Even if you’re afraid of heights, this is one pinnacle I wish you could stand upon.
Even if you’re afraid of heights, this is one pinnacle I wish you could stand upon. Many consider it one of the most sacred sites in all of Dark Ages history. Today I’ve invited my young friends from the School of Architecture here at Andrews University to share with you the story of that unforgettable day when together we stood atop the Castelluzzo, that infamous rock tower high above the alpine valleys of northwest Italy and immortalized in John Milton’s sonnet, “On the Late Massacre in Piedmont”:
Avenge, O Lord, thy slaughtered saints, whose bones
Lie scattered on the Alpine mountains cold;
Even them who kept thy truth so pure of old,
When all our fathers worshiped stocks and stones,
Forget not: in thy book record their groans . . . .

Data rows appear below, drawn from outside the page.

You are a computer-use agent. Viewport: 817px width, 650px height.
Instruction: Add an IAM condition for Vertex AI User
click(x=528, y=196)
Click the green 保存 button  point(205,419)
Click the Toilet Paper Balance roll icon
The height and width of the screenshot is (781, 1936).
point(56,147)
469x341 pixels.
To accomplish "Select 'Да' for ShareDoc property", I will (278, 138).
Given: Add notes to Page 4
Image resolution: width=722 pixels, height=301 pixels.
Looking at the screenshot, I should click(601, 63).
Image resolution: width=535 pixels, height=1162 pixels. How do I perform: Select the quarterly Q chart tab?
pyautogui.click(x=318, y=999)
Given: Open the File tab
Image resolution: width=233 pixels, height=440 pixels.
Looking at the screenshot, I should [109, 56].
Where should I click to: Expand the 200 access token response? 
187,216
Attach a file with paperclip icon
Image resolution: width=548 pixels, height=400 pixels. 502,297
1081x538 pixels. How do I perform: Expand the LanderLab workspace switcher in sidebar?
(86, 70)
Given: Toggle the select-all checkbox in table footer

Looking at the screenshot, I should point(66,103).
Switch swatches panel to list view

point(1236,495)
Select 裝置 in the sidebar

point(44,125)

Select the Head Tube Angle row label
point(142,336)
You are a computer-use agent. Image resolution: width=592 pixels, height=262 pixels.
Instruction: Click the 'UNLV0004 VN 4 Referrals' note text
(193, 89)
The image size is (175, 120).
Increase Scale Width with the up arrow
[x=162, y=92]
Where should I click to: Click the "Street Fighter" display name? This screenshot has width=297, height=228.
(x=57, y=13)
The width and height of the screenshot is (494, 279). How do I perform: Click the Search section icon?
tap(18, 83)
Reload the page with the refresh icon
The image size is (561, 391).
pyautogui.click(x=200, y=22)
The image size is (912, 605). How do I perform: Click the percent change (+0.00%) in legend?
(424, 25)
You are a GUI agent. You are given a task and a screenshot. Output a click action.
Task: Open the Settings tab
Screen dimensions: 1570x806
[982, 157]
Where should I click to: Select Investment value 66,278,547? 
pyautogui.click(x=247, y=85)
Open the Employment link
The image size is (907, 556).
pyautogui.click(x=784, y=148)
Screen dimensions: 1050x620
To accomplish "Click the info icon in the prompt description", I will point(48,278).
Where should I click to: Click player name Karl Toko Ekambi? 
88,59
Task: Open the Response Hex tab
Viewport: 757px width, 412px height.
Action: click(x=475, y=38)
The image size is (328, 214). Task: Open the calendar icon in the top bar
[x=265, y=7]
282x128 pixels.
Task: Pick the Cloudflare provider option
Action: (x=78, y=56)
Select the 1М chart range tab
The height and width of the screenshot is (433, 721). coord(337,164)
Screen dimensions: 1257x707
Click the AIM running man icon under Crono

But how can one brief moment of worship possibly capture the crimson drama of the Waldenses? And why make their intrepid preservation of the light of Holy Scripture through five hundred long years of spiritual darkness our theme for Alumni Sabbath? After all, the world and Christendom have long forgotten the “Bloody Easter” (April 24, 1655) massacre of those hapless innocents—a crime against humanity so unspeakable that when Sir Oliver Cromwell read the eyewitness accounts of the slaughter, he declared a day of fasting and prayer across England. But why should we care today?
Because in the fulfillment of the Apocalypse’s cryptic words in Revelation 12—the vision tale of a woman fleeing from an ancient Serpent into a barren wilderness and there hidden by God for the long, dark ages of medieval Christianity—in that fulfillment still witnessed to by the silent rocky sentinels of the Piedmonts is the unspoken assurance that the God who has preserved ancient truth through the crimson centuries since Calvary, the same God who raised up this university over a century ago, is the very God who will yet proclaim that very truth to this generation through the remnant seed of that very woman. For that reason their story is ours.
For as surely as Almighty God called upon the men, women and children of those cloistered valleys long ago, he is calling upon the men, women and children of this generation to embrace the missional legacy of the Waldensian people, captured in their Latin motto, Lux lucet in tenebris. “The light shines in darkness.” Indeed it did. And indeed it must. Yet. In your life and mine. Shine into the gathering darkness of a culture and world desperate for even the fragments of the only Light who can yet heal this world he loves.